Thanks for that great detailed summary! From what I read along the way I believe they are going to be applying MVC recognition levels and the consolidated club fee across all Vistana owners regardless of their electing to participate in Abound. Vistana elite levels have already been mapped to Executive and above as you mentioned. That means they will likely come up with Vistana-only criteria to qualify for the Select level within the Vistana system since it doesn't have an equivalent level right now and perhaps some specific Vistana benefits that was distinguish it from Owner level.

If a Vistana owner elects points through Abound, they would have their same recognition level of benefits within the MVC system related to the use of those points. Different from MVC, Vistana elite levels don't have any priority booking features that allow them to jump the line ahead of any owner so there's no Vistana booking advantage to pass on to MVC owners in that regard unless they add some in this integration process which I think would cause the Vistana villagers to grab torches and pitchforks and come after the executives!

Also I've been told once the integration launches, a Vistana or enrolled MVC or dual owner will only pay one consolidated club fee annually starting in 2023 and the amount will be the same in both programs. That's good news for dual owners that currently pay club dues in both programs if they have the appropriate ownership. So one scenario is a Vistana owner pays the consolidated club dues for VSN and then subsequently enrolls in elects their ownership into Abound without being charged another club fee since the administration of the two programs is being merged.
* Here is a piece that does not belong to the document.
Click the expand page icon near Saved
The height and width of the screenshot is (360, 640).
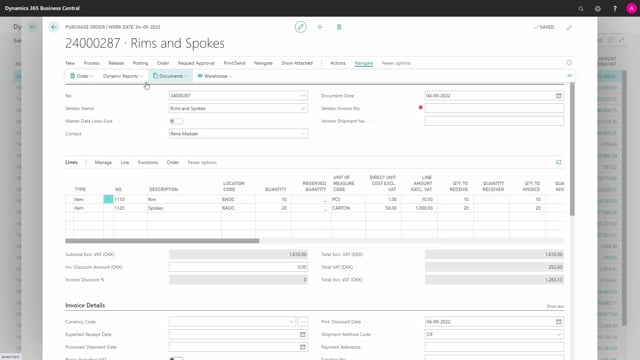click(x=569, y=27)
The same is true for MVC owners booking Vistana via Abound. We've had mention of this here starting with Denise's contact back at the soft launch plus I've heard it in sales presentations and others have heard this is how Abound will work.

I guess we'll find out in the near future how much of this is true but logically it all sounds right


----------



## Wally3433 (Jun 28, 2022)

What is the affect of this change on a Marriott Weeks Owner that just trades on Interval?


----------



## kozykritter (Jun 28, 2022)

Wally3433 said:


> What is the affect of this change on a Marriott Weeks Owner that just trades on Interval?


I would say none.


----------



## Aviator621 (Jun 29, 2022)

Wally3433 said:


> What is the affect of this change on a Marriott Weeks Owner that just trades on Interval?





kozykritter said:


> I would say none.



I have heard that the Sheraton/Westin resorts are now added to the Marriott to Marriott priority window in Interval which should help a bit.


----------



## dioxide45 (Jun 29, 2022)

Aviator621 said:


> I have heard that the Sheraton/Westin resorts are now added to the Marriott to Marriott priority window in Interval which should help a bit.
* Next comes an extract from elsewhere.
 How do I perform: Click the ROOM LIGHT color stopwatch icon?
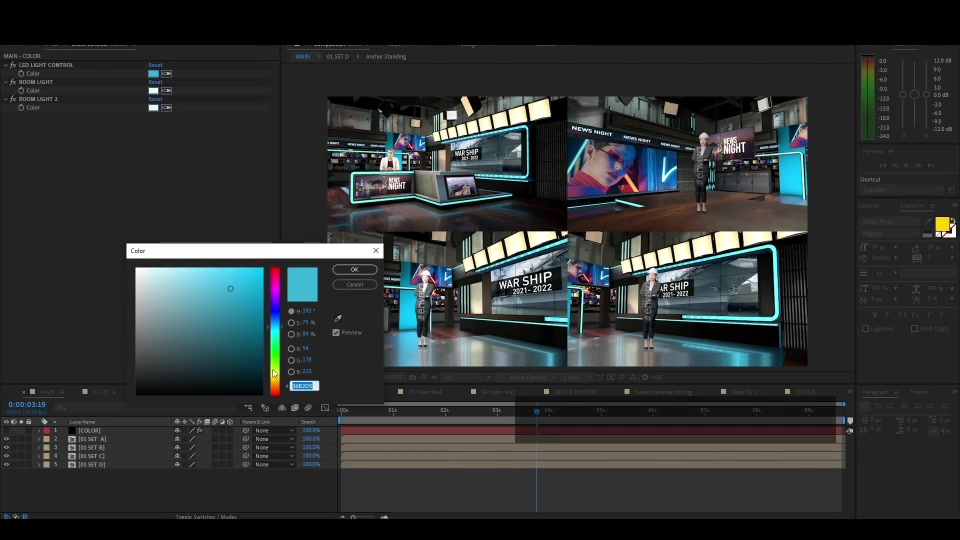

What we know about this is that there is an additional preference period where Marriott owners have preference to exchange into Vistana and Vistana owners have a preference exchanging into Marriott. This happens though after the Marriott to Marriott or Vistana to Vistana priority period had already happened. Not the difference with "priority" and "preference". I don't necessarily see this going away in order to protect the original promised ownership privileges to Marriott and Vistana owners that aren't enrolled in Abound. I think there will always be a Marriott to Marriott priority and a Vistana to Vistana priority followed by a short preference period and then deposits open up to everyone else.


----------



## MICROZE (Jun 29, 2022)

dioxide45 said:


> What we know about this is that there is an additional preference period where Marriott owners have preference to exchange into Vistana and Vistana owners have a preference exchanging into Marriott. This happens though after the Marriott to Marriott or Vistana to Vistana priority period had already happened. Not the difference with "priority" and "preference". I don't necessarily see this going away in order to protect the original promised ownership privileges to Marriott and Vistana owners that aren't enrolled in Abound. I think there will always be a *Marriott to Marriott priority and a Vistana to Vistana priority followed by a short preference period and then deposits open up to everyone else*.
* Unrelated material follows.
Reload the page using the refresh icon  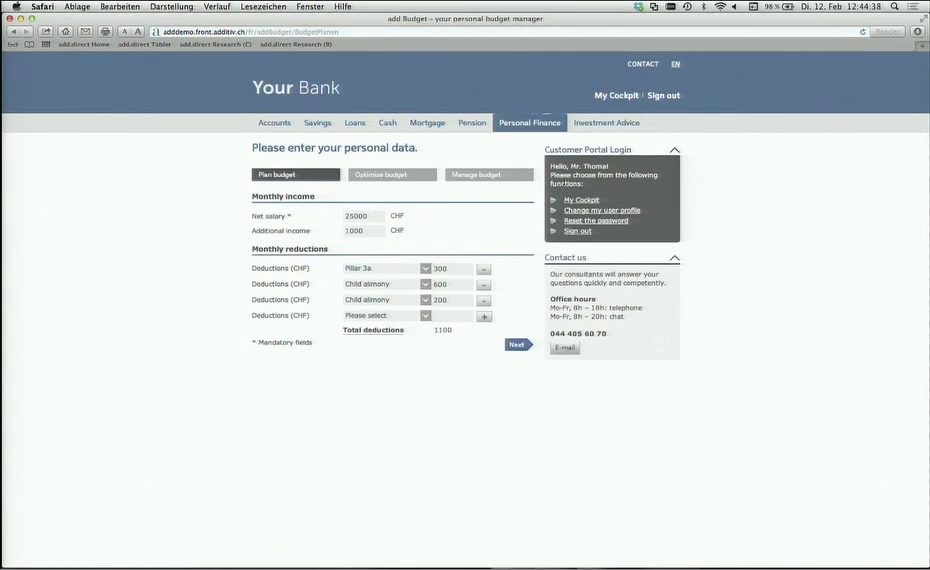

Searching with Marriott & Vistana, *this* is what I see right now and assume it will continue in the future.


----------



## Dean (Jul 1, 2022)

I hear the program has been pushed back to the end of July.


----------



## dioxide45 (Jul 1, 2022)

Dean said:


> I hear the program has been pushed back to the end of July.


Given the website woes on both sides (Vistana and MVC), I can't say I am surprised. I wouldn't be surprised if it happens even later.


----------



## Fasttr (Jul 1, 2022)

Dean said:


> I hear the program has been pushed back to the end of July.


Which July?


----------



## GaryDouglas (Jul 3, 2022)

A couple weeks ago I was told by a sales rep that to be announced in July, it would no longer be possible to bring a post 2010June20 non-Marriott purchased week in as enrolled.  Besides being surprised, I didn't beleave it.  Anyone else hear this sales rumor yet?


----------



## bazzap (Jul 3, 2022)

GaryDouglas said:


> A couple weeks ago I was told by a sales rep that to be announced in July, it would no longer be possible to bring a post May2010 non-Marriott purchased week in as enrolled.  Besides being surprised, I didn't beleave it.  Anyone else hear this sales rumor yet?


As this would just remove MVC’s option to sell “enrolment packages” and make more money from owners, it would be the most bizarre business decision for them to make?


----------



## ljmiii (Jul 3, 2022)

GaryDouglas said:


> A couple weeks ago I was told by a sales rep that to be announced in July, it would no longer be possible to bring a post May2010 non-Marriott purchased week in as enrolled.  Besides being surprised, I didn't beleave it.  Anyone else hear this sales rumor yet?


Lots of times. Which July did you have in mind?!?


----------



## VacationForever (Jul 3, 2022)

GaryDouglas said:


> A couple weeks ago I was told by a sales rep that to be announced in July, it would no longer be possible to bring a post May2010 non-Marriott purchased week in as enrolled.  Besides being surprised, I didn't beleave it.  Anyone else hear this sales rumor yet?



It is true and consistent that a Marriott week bought after June 20, 2010 from external sources cannot be enrolled without buying something directly from Marriott to enroll that week.  You can also buy a hybrid bundle from Marriott, which comes with  a week and points/outside of US week and the bundle is enrolled.


----------



## Bill4728 (Jul 3, 2022)

GaryDouglas said:


> A couple weeks ago I was told by a sales rep that to be announced in July, it would no longer be possible to bring a post May2010 non-Marriott purchased week in as enrolled.  Besides being surprised, I didn't believe it.  Anyone else hear this sales rumor yet?


There are multiple times in the past where MVC has a short window of "amnesty" Every time they do this, they tell owners "this will be the last amnesty period ever".  Clearly not true. 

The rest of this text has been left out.